Well, Barry, invite me to your family’s next seder and I’ll be the judge. Actually, I’m 100% confident I’d like his two options better… the sweet macaroni kugel with a pastrami sandwich just didn’t work for me. I saved most of it to eat later, and it was still just too weird for me. My tongue and my brain couldn’t come to any sort of agreement on the noodle kugel.
But, at least I had a chocolate bobka loaf ($7.49) which is probably one of my favorite things to eat on earth. On to day two.

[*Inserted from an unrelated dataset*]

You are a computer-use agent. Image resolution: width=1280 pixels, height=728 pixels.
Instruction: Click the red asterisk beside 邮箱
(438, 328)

For my second Crown trip, I went with more of a hodgepodge approach. I was actually tempted to get some of Crown’s famous chopped liver, especially after seeing a parade of old Jewish people getting pints and pints of the stuff. Then I remembered how horrifying chopped liver is and I bought the following instead:
From the deli counter: Two potato latkes ($2.59), kasha knish ($2.49), potato knish ($2.49), and some whitefish salad ($16.99/lb). I walked around and picked up a bottle of Kedem Grape Juice ($1.39), a can of Manischewitz Matzo Ball Soup ($2.69), and from the bakery, cinnamon ruggelach ($10.99/lb).
Phew. I was feeling like quite the Jew.
The verdicts: the latkes were good, but even I can make them. The potato knish was divine; flavorful potatoes enrobed in a light and airy pastry dough. Loved my first knish!
The kasha knish… was awful. It tasted, quite literally, like dirt. Kasha is buckwheat and this is probably some sort of “healthy” knish. Jewish food is not healthy at all, so my thought is that when someone tried to invent something healthy, everything just went to hell. Do not eat the kasha knish.
I love fish salads of all sorts, as well as pickled fish and sardines and anchovies and pretty much anything from that world of fishy fish fish that many people abhor. Well, more for me then. Crown’s whitefish salad is delicious. Sure it’s fishy, but it’s not overpowering. I ate this stuff for 3 days straight and am a big fan.
I have no idea why Jewish people drink this Kedem stuff. It’s just super grapey grape juice. And matzo ball soup is pretty terrible too. Granted, I had it out of a can and someone will yell at me for that, but what am I gonna do? If your Jewish grandmother wants to make me some homemade soup, let’s do it. You know how to reach me. But until such time, the stuff out of a can is essentially fatty chicken noodle soup with a few lumps of gooey dough bobbing around. There is no point to this soup existing.
That leaves just the desserts and as I’ve mentioned, the bobka breads at Crown are phenomenal. I love them. My wife thinks they are too dry, but nah, they are perfect. (They better be at their price.) You have get the chocolate one though. Trust me. As for the ruggelach, they were wholly forgettable – which may be due to the excellence of the bobka, I don’t know.
If you have a Jewish deli that out Jewishes Crown, let me know. I rather enjoyed my two-day Crown experience, and will be revisiting them again. The guys behind the counter and the register folks were genuinely warm and kind to me.